Problems and tasks ::
(1) How would you render this sentence from the article on Soviet citizenship law in Spanish: "All citizens of the USSR were also citizens of an SSR, and all citizens of the SSRs were also citizens of the USSR."
(2) Continue the article on Soviet citizenship law, picking up right after its final sentence.

Selection ::
Supreme Soviet of the Soviet Union
- Citation: N 1518-1
- Territorial extent: Soviet Union
- Enacted by: Supreme Soviet of the Soviet Union
- Signed by: President of the Soviet Union
- Signed: 23 May 1990

Repealed by
- Закон СССР от 01.12.1978 № 8497-IX On Citizenship of the USSR, 01.12.1978)

= Soviet citizenship law =

Soviet citizenship law controlled who was considered a citizen of the Union of Soviet Socialist Republics, and by extension, each of the Republics of the Soviet Union, during that country's existence. The citizenship laws were only in rough form from about 1917 to 1923, taking more definite form in 1924. There were several major changes in the citizenship law, especially in 1931, 1938, and 1978 and 1990. Soviet law originally expanded the bounds of jus sanguinis and citizenship by residence more than was common among European countries, before tending to gradually retract from that over time. Soviet citizenship law was also used as a political tool to expand the number of Soviet citizens globally, increase military conscription pools, and punish dissenters or even entire ethnic groups. A Soviet citizen was entitled to a Soviet passport.

==Early situation on citizenship==

After the Russian Revolution, between 1917 and 1923, citizenship questions were subject to the control of various bodies in the "numerous independent and semi-independent republics and regions."

Earlier leaders did not focus on citizenship law, because they believed that an ongoing worldwide Communist revolution would eventually join all persons on the world into one larger Communist citizenship.

The 1918 constitution of the Russian SFSR did not draw a clear distinction between citizens and non-citizens, instead simply extending rights of Russian citizens to non-citizens within the Russian Republic.

While residents of the Russian Empire were initially welcomed by the government to return, after the Russian Civil War, the Bolshevik party leadership engaged in mass denaturalization of Russians who had left.

The 1923 USSR constitution established a single uniform USSR citizenship for all citizens of the SSRs.

It was not until October 29, 1924 that the first comprehensive citizenship laws or regulations came into effect in the USSR, making it difficult to determine citizenship status until then.

The first comprehensive Soviet law on citizenship, in 1924, established USSR citizenship, status of foreigners, citizenship at birth, citizenship effect on children of their parents, and naturalization. A 1930 revision modified a few details. It also greatly expanded the power to denaturalize citizens.

==First comprehensive laws==
The "Statute on Citizenship of the Union of the S.S.R. of April 22, 1931" laid out Soviet laws on citizenship.

All citizens of the USSR were also citizens of an SSR, and all citizens of the SSRs were also citizens of the USSR.

Citizenship in the individual SSRs "formally existed but had no practical or political consequences" because it was subsumed into USSR citizenship. Experts believes that SSR citizenship was largely non-existent.

All persons in the USSR were citizens unless proved to be a citizen of a foreign state. The rule avoids statelessness, and also "subject[s] every one who cannot prove his foreign citizenship to the strict surveillance to which all citizens are subjected." It also had the effect of building the potential pool of military recruits for conscription.

Dataset extract ::
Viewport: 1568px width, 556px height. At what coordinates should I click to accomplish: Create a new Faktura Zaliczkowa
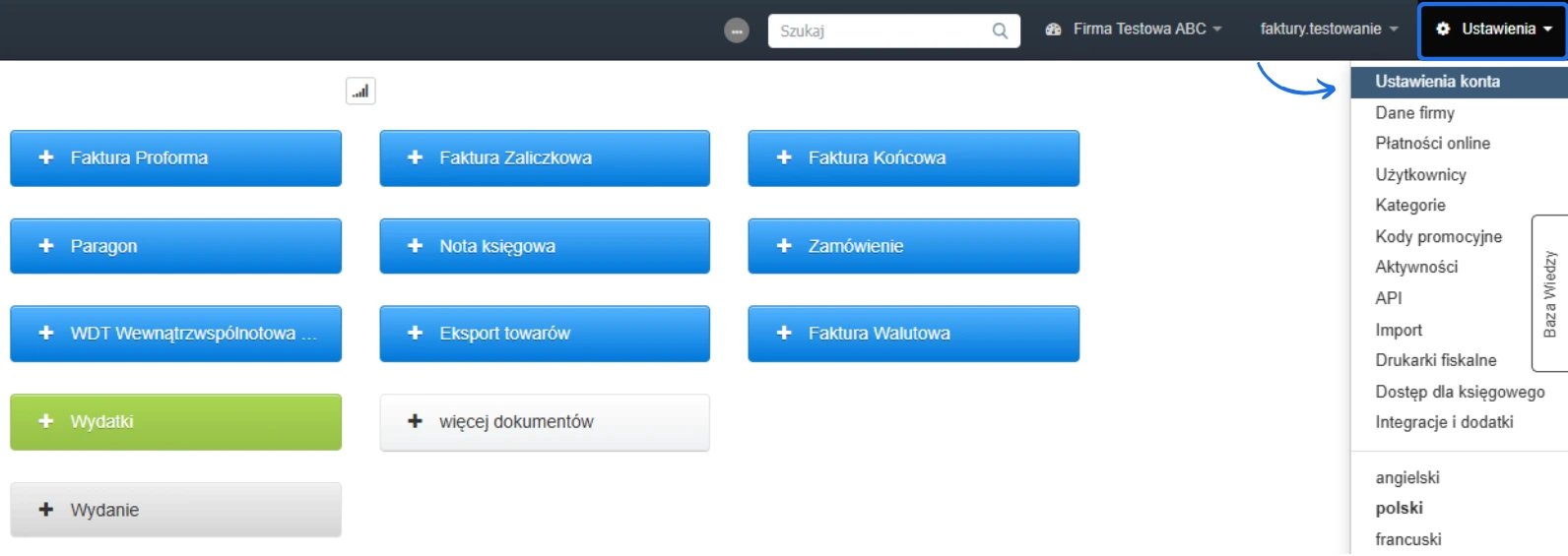[545, 157]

Exercise answers ::
(1) Todos los ciudadanos de la URSS eran también ciudadanos de una RSS, y todos los ciudadanos de las RSS eran también ciudadanos de la URSS.

(2)
Any person born of a parent who was a citizen of the USSR was also a citizen of the USSR, which extended the principle of the previous imperial regime. This practice continued through Stalin's 1938 "On USSR Citizenship" law, in order to broaden the number of Soviet citizens.

This includes children born outside wedlock. No process of renunciation was given for those living inside the USSR.

Marriage to a USSR citizen did not automatically confer citizenship, which was seen as a break from European bourgeois customs. The citizenship of a child under 14 generally changes with the citizenship of the parents, either to or away from USSR citizenship, but did not do so automatically if the parents' citizenships differed, which was also seen as a break from European custom.

A Soviet citizenship act number 198 was enacted on August 19, 1938, consisting of only eight articles instead of its predecessor's 29 articles.

It was originally designed to replace all earlier Soviet citizenship regulations and laws, until that provision was removed, as it was too terse to provide substantial guidance, so that only conflicting earlier provisions were replaced. The 1938 law no longer stated that all persons in Soviet territory were presumed to be citizens. It created officially stateless persons who did not have Soviet citizenship and could not prove other citizenship. The 1931 act was repealed in 1939.

==Practical application==

Details of naturalization in the 1931 law were deliberately kept vague, so as to provide full power to administrative authorities to decide upon who might be admitted to citizenship.

In theory, Soviet citizenship law was very inclusive. There were no official requirements for residency; knowledge of language, history, constitution, or political system; minimum income; or the like. All that was required was an application and renunciation of other citizenships, and specifying of a particular SSR citizenship.

In the period leading up to the 1938 law, the Soviet political system made strong use of deprivation of citizenship and reinstatement as instrument of discipline and sanction. Entire groups or categories were stripped of citizenship or the rights of citizenship.

==1940s regional citizenship laws==
In the 1940s a variety of decrees concerning USSR citizenship for persons from specific areas and regions were enacted, including:

- Lithuanian, Latvian, and Estonian SSRs, on September 7, 1940
- Bessarabia and northern Bukovina, on March 8, 1941
- former Russian Manchuria on November 10, 1945
- former Russian territories in Xinjiang, Shanghai, and Tianjin, on January 20, 1946
- Soviet Armenia, on October 19, 1946
- Czechoslovakia, on October 31, 1946
- Klaipėda, Šilutė, and Pagėgiai, Lithuanian SSR, on December 16, 1947

In February 1947, the USSR prohibited marriage between citizens of the USSR and aliens, but repealed that law in November 1953. In March 1948, the USSR laid out procedures for Lithuanian, Latvian, and Estonian nationals living in Latin America to acquire Soviet citizenship.

A 1954 citizenship decree that reinstated the 1931 citizenship regulations changed the outlines of who was a Soviet citizen by stating that all persons who have "long resided" in Soviet territory were Soviet citizens, including those persons who had been denied citizenship.

==Late changes==

Changes to the USSR's citizenship laws were also enacted by 1977 constitution and the December 1, 1978 law on citizenship, with the latest change being in 1990.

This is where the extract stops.